ARTIFICIAL INTELLIGENCE

The Tensor VNA introduces AI-assisted measurement workflows enabling users to configure complex measurements through natural language interaction. “Hey, Tensor, can you help to set up a mixer measurement?” That’s the only thing you need to say to reveal all setup details, including a block diagram, recommended connections and settings. Once sufficient information is provided, the system automatically configures the measurement, performs required calibrations and executes the test. This significantly reduces setup time, minimizes user error and establishes a new standard for usability in advanced RF instrumentation. It is worth noting that the AI engine is inherent to Tensor, meaning it operates without any internet connection — an important advantage for certain applications.

BI-STATIC MEASUREMENTS

Figure 4

Fig. 4 Bi-static measurements setup.

The concept of bi-static measurement originates from radar systems. A traditional monostatic radar uses the same antenna to send and receive a signal, like shouting and hearing your own echo. In contrast, a bi-static radar employs two separate antennas; thus, one device transmits the signal and a different, separate device receives the reflected signal. This approach offers certain advantages, such as improved detection of stealth objects. Inspired by radar systems, the Tensor VNA adopts this approach by employing distributed transceiver modules synchronized via fiber-optic links.4 The remote transceiver modules are attached to the Tensor VNA, as depicted in Figure 4. This architecture enables large spatial separation between measurement reference planes with minimal degradation in dynamic range and phase stability. It is particularly valuable for emerging applications such as reconfigurable intelligent surfaces, where traditional monostatic or pseudo bi-static approaches are insufficient. By overcoming limitations associated with cable loss and phase instability, the Tensor platform enables new classes of measurements previously impractical with conventional VNAs.

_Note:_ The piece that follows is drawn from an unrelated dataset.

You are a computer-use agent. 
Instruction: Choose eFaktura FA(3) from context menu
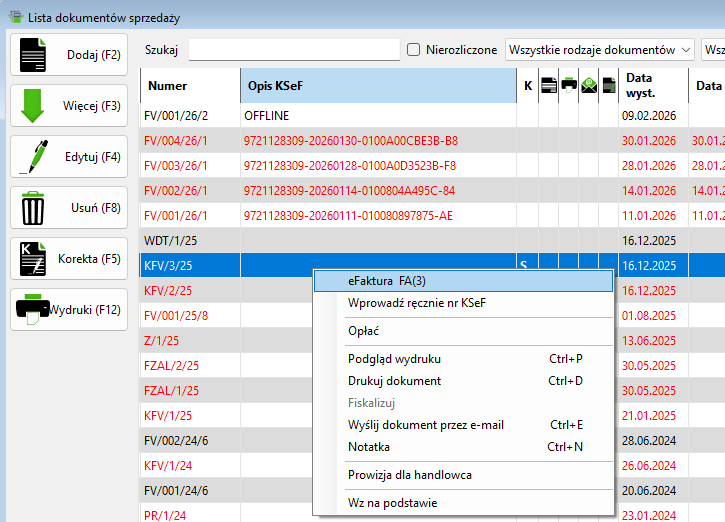tap(392, 281)
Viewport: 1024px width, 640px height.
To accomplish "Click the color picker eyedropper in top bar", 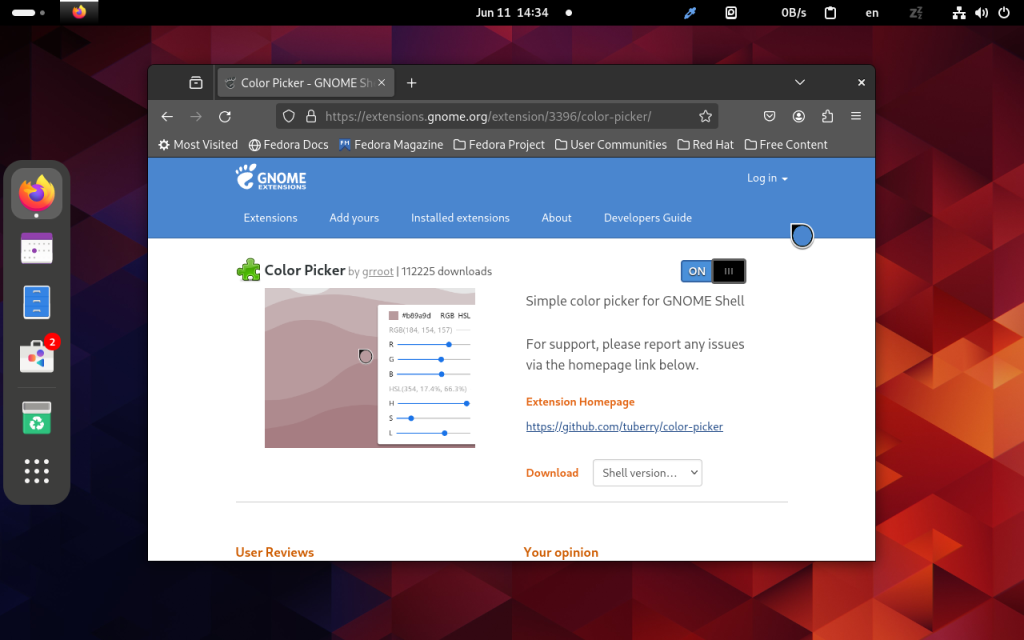I will [690, 12].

The whole list of new features and capabilities is essentially endless. In short, the Tensor VNA combines high performance, exceptional flexibility and intelligent automation. Its advanced capabilities redefine measurement efficiency and expand the boundaries of RF and microwave testing. The integration of AI and true bi-static measurement capability represents a significant step forward in vector network analysis.

References

  1. R. A. Witte, “Spectrum and Network Measurements,” Noble Publishing, 2001.
  2. C. F. Coombs, “Electronic Instrument Handbook,” McGraw-Hill, Third Ed., 1999.
  3. Frost & Sullivan, www.frost.com.
  4. D. Bradley, A. Chenakin, J. Borrill and J. Martens, “Method for Improved True Bi-static Radar Cross Section Measurements,” patent pending.